Improving an excellent machine was the happy challenge facing Apple Computer (AAPL
) designers as they worked up new versions of the iMac G5 desktop. Against the odds, they have succeeded. Though the changes in the new 17-inch ($1,299) and 20-inch ($1,699) iMacs are relatively small, they help keep it atop the heap as the best consumer desktop around.
At first glance, you have to look very closely to tell the new iMac from the models introduced a year ago. The white-framed flat-panel display still seems to float above its brushed aluminum base. The display unit, which contains all the electronics, has shrunk to about 1.5 inches thick. A black square above the center of the display marks the presence of a built-in iSight video camera.
ALL IN A ROW. Standard Wi-Fi wireless networking and Bluetooth short-range wireless mean that it's possible to run an iMac with the power cord as its only physical connection to the world. However, if you want to plug in your iPod or a camera, the USB and FireWire ports run along the bottom of the back of the display on the right side, while the power button is on the left. This is a more convenient arrangement than having everything in a vertical row, as the earlier iMac G5s did.
The iMac's operating software, Mac OS X 10.4, better known as Tiger, remains the best and easiest-to-use personal computer operating system, an honor it will retain at least until the next version of Windows ships next fall -- and very likely beyond.
For Windows users, the Mac interface, while different, is familiar and intuitive enough that learning it poses no great challenges. The main stumbling block will be the need to replace existing software with Mac versions, which are available for nearly all common programs except many games (see BW, 11/10/05, "Apple's Growing Army of Converts").
SHOOT YOURSELF. Apple makes up for this by building in a remarkable software bundle that includes the iPhoto picture organizer, iMovie video editing, and GarageBand music creation. New with the latest iMac are Photo Booth, a strangely addictive program that lets you use the iSight camera to take pictures of yourself as if you're in an old-fashion arcade photo booth (the iMac screen turns bright white as you press the shutter button to serve as a sort of flash), and Front Row.
Front Row superficially resembles Microsoft's (MSFT
) Windows Media Center software, but while Media Center includes a lot of under-the-hood functionality for the handling of media, especially video, Front Row is simply an alternative user interface that lets you control the iMac with the included remote control.

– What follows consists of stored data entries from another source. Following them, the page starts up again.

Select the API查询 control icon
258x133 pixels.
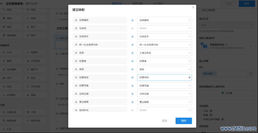click(4, 95)
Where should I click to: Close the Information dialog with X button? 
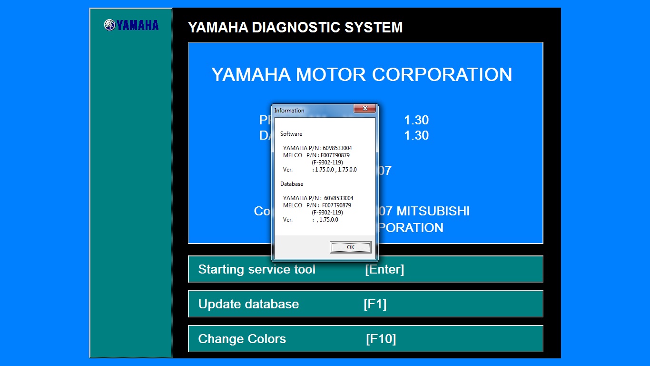pyautogui.click(x=365, y=109)
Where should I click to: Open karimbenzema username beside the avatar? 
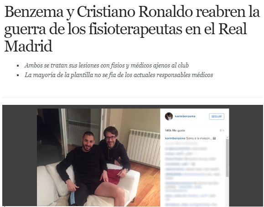pyautogui.click(x=185, y=116)
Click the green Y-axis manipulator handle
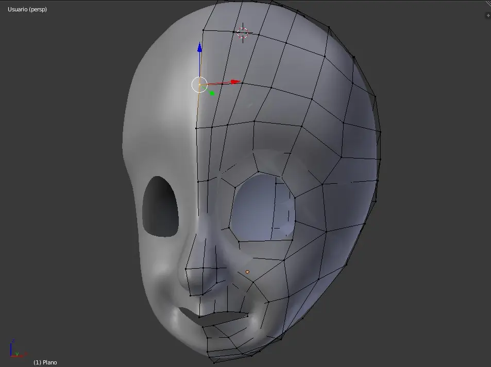The height and width of the screenshot is (367, 491). 212,93
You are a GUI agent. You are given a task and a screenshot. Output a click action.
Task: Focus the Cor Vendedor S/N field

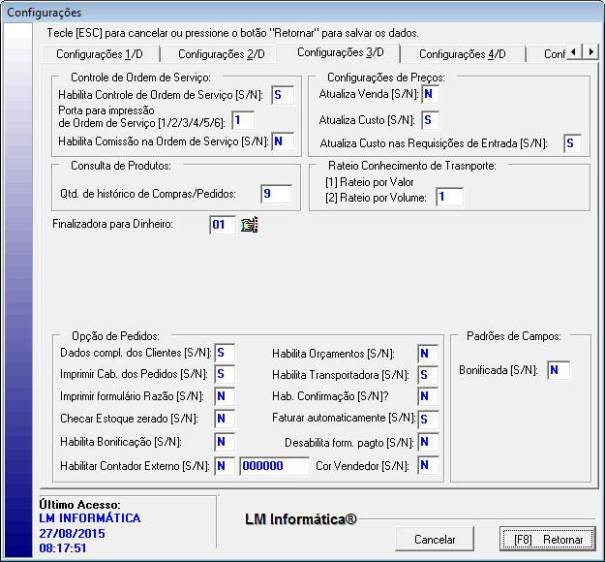coord(428,466)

The usability of Front Row is excellent, providing easy access to videos, photos, and music. It's a convenient way to watch videos, such as Desperate Housewives or Lost purchased from the iTunes Music Store, though there is no way to make a purchase from within Front Row.
I WANT MY MAC TV. The obvious missing piece here is Media Center's ability to take in live TV and function as a digital video recorder. This feature is flawed in Media Center because of the awkwardness of having to connect to a cable or satellite set-top box and the inability to handle most high-definition content. But those problems will be solved when the cable industry finally complies with a Federal Communications Commission mandate to supply hardware called a CableCARD that will allow a Media Center PC to function as its own set top box.

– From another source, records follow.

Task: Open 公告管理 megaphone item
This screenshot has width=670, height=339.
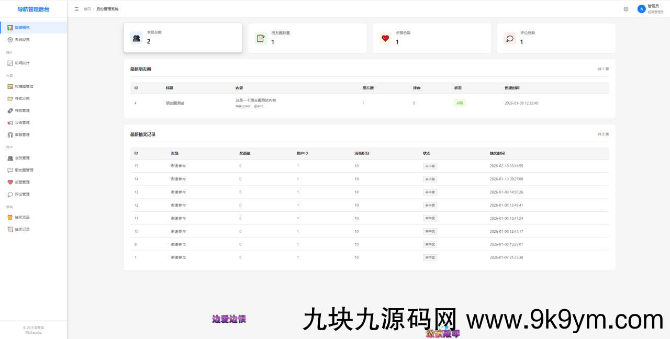Action: point(22,123)

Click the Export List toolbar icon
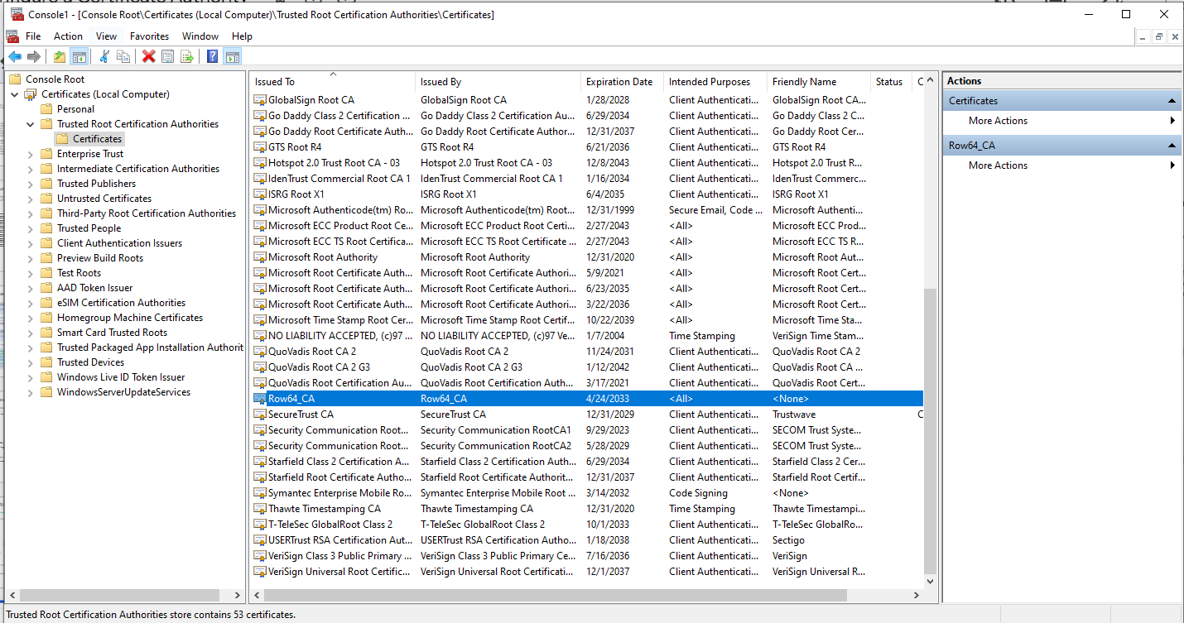(x=187, y=56)
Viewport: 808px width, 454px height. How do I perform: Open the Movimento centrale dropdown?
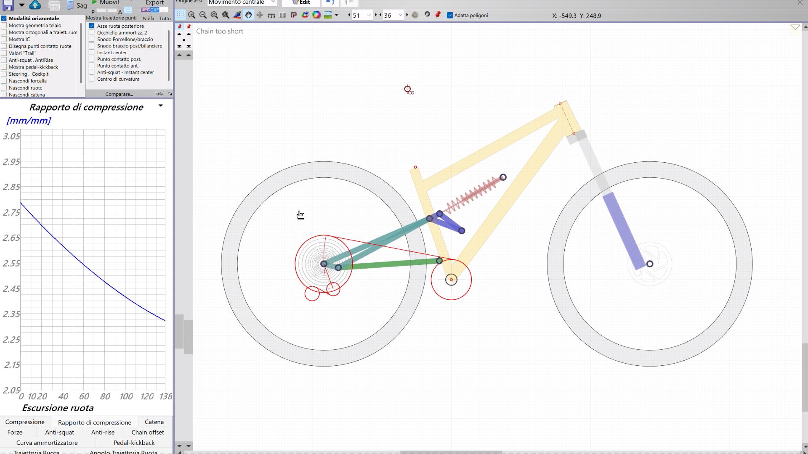pos(242,3)
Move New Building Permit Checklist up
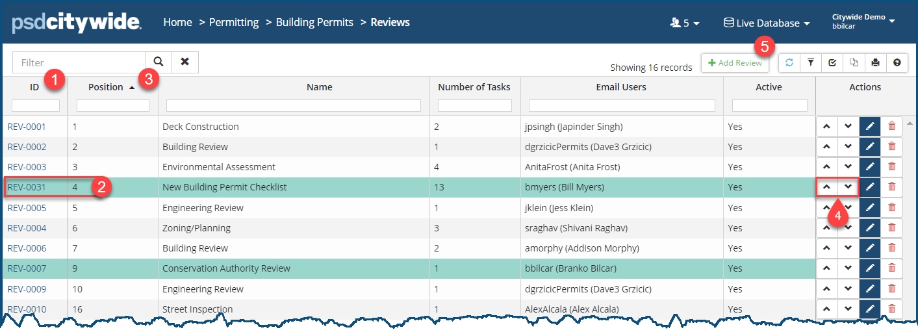This screenshot has height=334, width=918. tap(826, 187)
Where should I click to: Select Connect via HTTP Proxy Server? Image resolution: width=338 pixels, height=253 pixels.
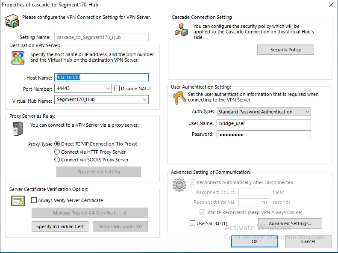57,152
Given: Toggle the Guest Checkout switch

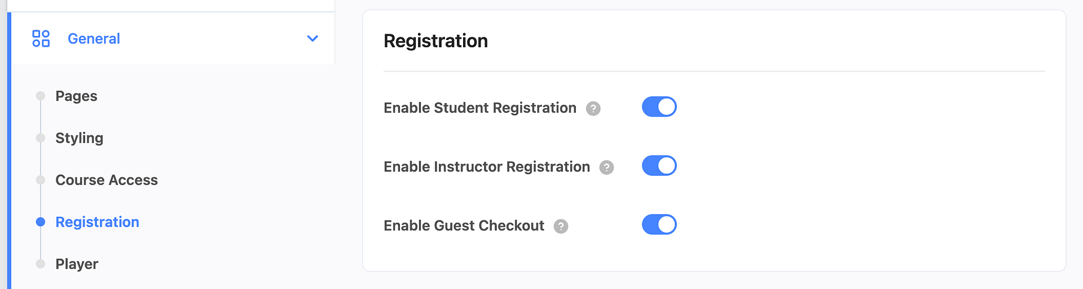Looking at the screenshot, I should click(659, 225).
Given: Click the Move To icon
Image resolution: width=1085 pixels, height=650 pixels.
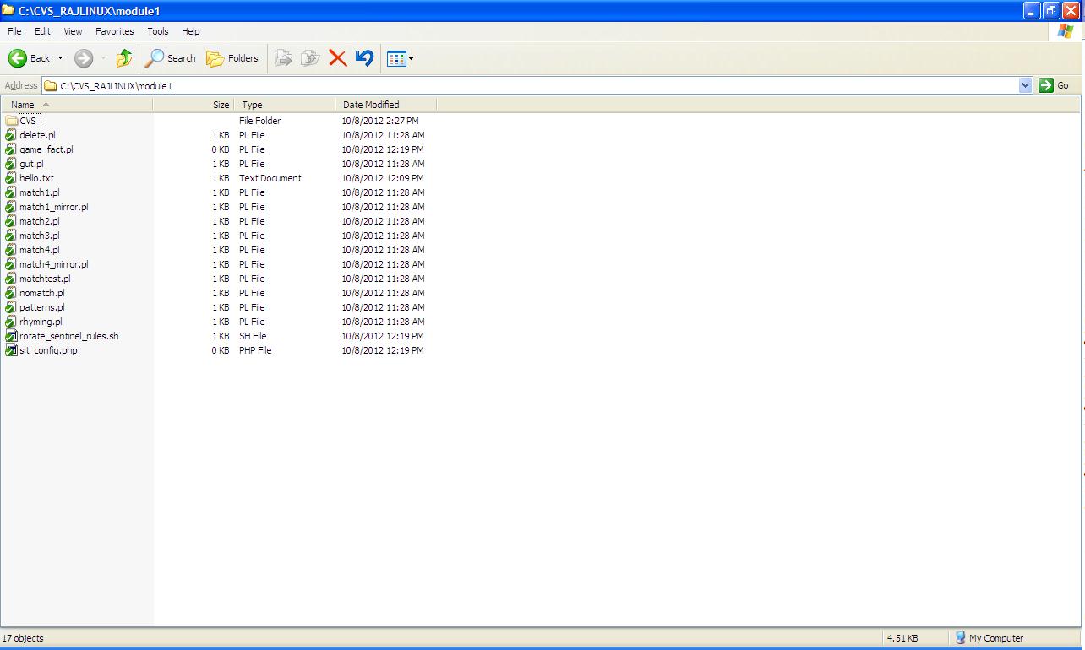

CableCARD would turn the Media Center and devices like it into a formidable contender for a central place in the digital living room, but Apple officials refuse to speculate on when or if TV capability will be added to the iMac and Front Row.
Without TV capability, Front Row is a bit of a gimmick, but as you would expect from Apple, a well-done one. The iMac even includes a hidden magnetic mounting so you can hang the tiny remote on the side of the display when not in use.

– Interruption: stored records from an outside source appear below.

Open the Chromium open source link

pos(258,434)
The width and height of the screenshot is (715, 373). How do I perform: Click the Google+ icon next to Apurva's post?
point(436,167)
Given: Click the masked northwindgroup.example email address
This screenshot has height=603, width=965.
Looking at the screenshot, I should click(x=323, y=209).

SPEED LIMIT. The only serious flaw in the new iMac is that the Power PC-based G5 processor is showing its age.
Apple and manufacturer IBM (IBM
) have pushed the G5 as far as it can go, and a lot of operations are slower on an iMac than on a comparable Windows PC. Apple has addressed this problem in its professional Power Mac workstations by including multiple processors, but cost and heat considerations preclude doing this in the iMac. Relief won't come until sometime next year, when Apple introduces a new iMac that runs on an Intel (INTC
) processor (see BW, 9/5/05, "Intel's Chips: Juice for Apple?").
Still, the iMac is fast enough for the most common tasks. This is a computer for home and office use, not heavy-duty video editing or media creation. Provided you don't need Windows for critical applications, you won't find anything better -- or nearly as good.